GM : Oui, tout à fait. Donc une fois que j’ai vraiment fini la traduction, que j’estime que c’est définitif, je l’envoies à la maison d’édition qui l’envoie à une relectrice. Cette personne relit ma traduction mais cette personne ne connait pas la langue source, donc l’espagnol. Elle lit uniquement ma traduction en français. Elle suggère des modifications voire des corrections si jamais il y a une coquille qui reste ou quoi. Ça me revient à moi, comme cette relectrice ne maitrise pas l’espagnol, parfois elle intègre des erreurs de sens mais c’est normal comme elle travaille juste le français. En général elle a tout à fait raison sur les corrections où c’est bien mieux parce qu’elle n’a pas le nez dans le guidon comme moi. Elle a le recul que je n’ai pas. Et donc elle suggère beaucoup de choses que j’accepte ou que je n’accepte pas et je n’accepte pas quand ça implique une erreur de sens. Et ça je dois le préciser dans le suivi des modifications et je renvoies à l’éditeur et puis en général, chez Dargaud, ils m’envoient la version lettrée en PDF et ils me demandent une relecture pour vérifier parce qu’ils savent bien que j’aime bien voir le tout. Ils me le demandent et j’accepte volontier et puis c’est fini. Quelques mois après c’est publier. 

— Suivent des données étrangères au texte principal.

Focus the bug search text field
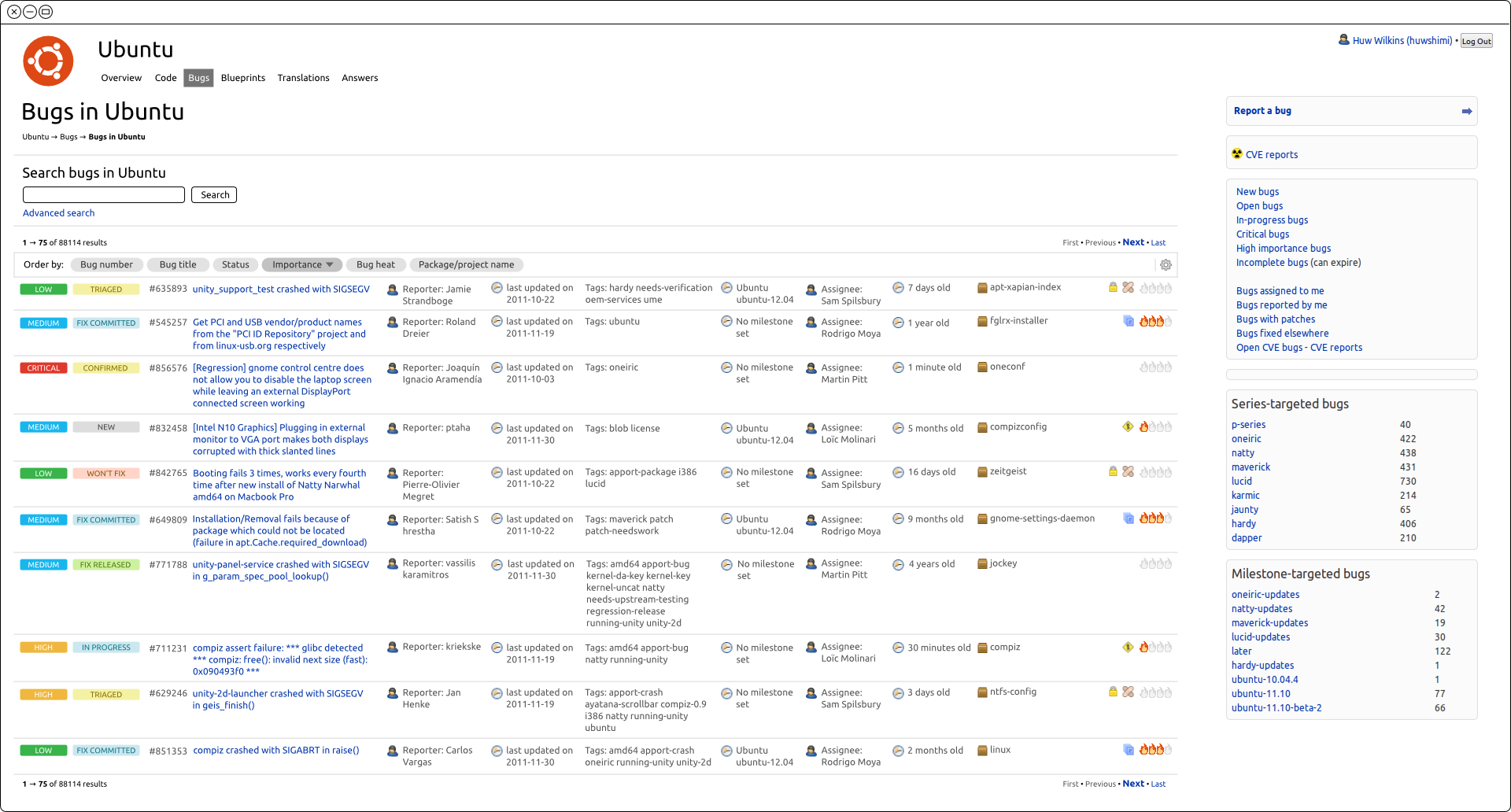This screenshot has width=1511, height=812. point(104,195)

LT : Dans la majorité des cas, c’est un lettreur qui s’occupe de mettre en page le texte ?

GM : Souvent, c’est le dessinateur qui s’occupe du lettrage, ou c’est lui qui choisi une typographie. Mais pour d’autres BDs, ils ont un lettreur. Je vois souvent le nom du lettreur apparaître, toujours le même et dans ce cas-là je ne sais pas vraiment comment ça se passe. Je sais que parfois il y a des réflexions sur les typographies qui passent dans les mails mais je n’interviens pas du tout. Moi je livre un Word en Calibri 11 ou Arial 12, et ils se débrouillent. Il y a eu une fois où j’ai vu une BD et je me suis dit qu’ils auraient du prendre une autre typo parce que c’était difficilement lisible mais moi je n’ai rien à dire là-dessus. Le lettrage donc c’est soit le dessinateur, soit un lettreur de la maison d’édition. Comme c’est dans un Word et tout est numéroté « planche 1, case 1, bulle 1 » et j’indique aussi le nom du personnage par contre si c’est un ouvrage qui a déjà été publié en Espagne et qu’ils essaient de racheter les droits, généralement, ce que je dois faire… Je reçois un exemplaire de l’ouvrage et je dois, au crayon, numéroter toutes les bulles et je dois renvoyer cet exemplaire à la maison d’édition qui le donne, je suppose, au lettreur parce que dans ces cas-là ça sera le travail de leur lettreur à eux. Comme ça il voit quel texte correspond a quelle bulle. C’est un peu fastidieux. Je n’ai travaillé que deux fois sur des BDs qui ont été rachetées. Sinon toutes les autres, ce sont des contrats passés avec des auteurs avec Dargaud ou Le Lombard. Donc ces BDs elles ne sont même pas publiées, du moins pas nécessairement en espagnol. C’est d’abord publié en français et puis en espagnol après. Le marché de la BD en Espagne ce n’est pas comme chez nous. Tous les auteurs veulent signer avec une maison d’édition franco-belge. Ici, j’ai un scénariste avec lequel j’ai beaucoup travaillé, qui m’envoie tous ses projets et il me demande de les traduire parce que pour le moment il n’a plus rien et il essaie de démarcher des maisons d’éditions et il leur envoie tous ses projets donc… il est content de m’avoir ! Il me dit toujours qu’il va d’abord frapper à la porte des grandes maisons d’éditions. 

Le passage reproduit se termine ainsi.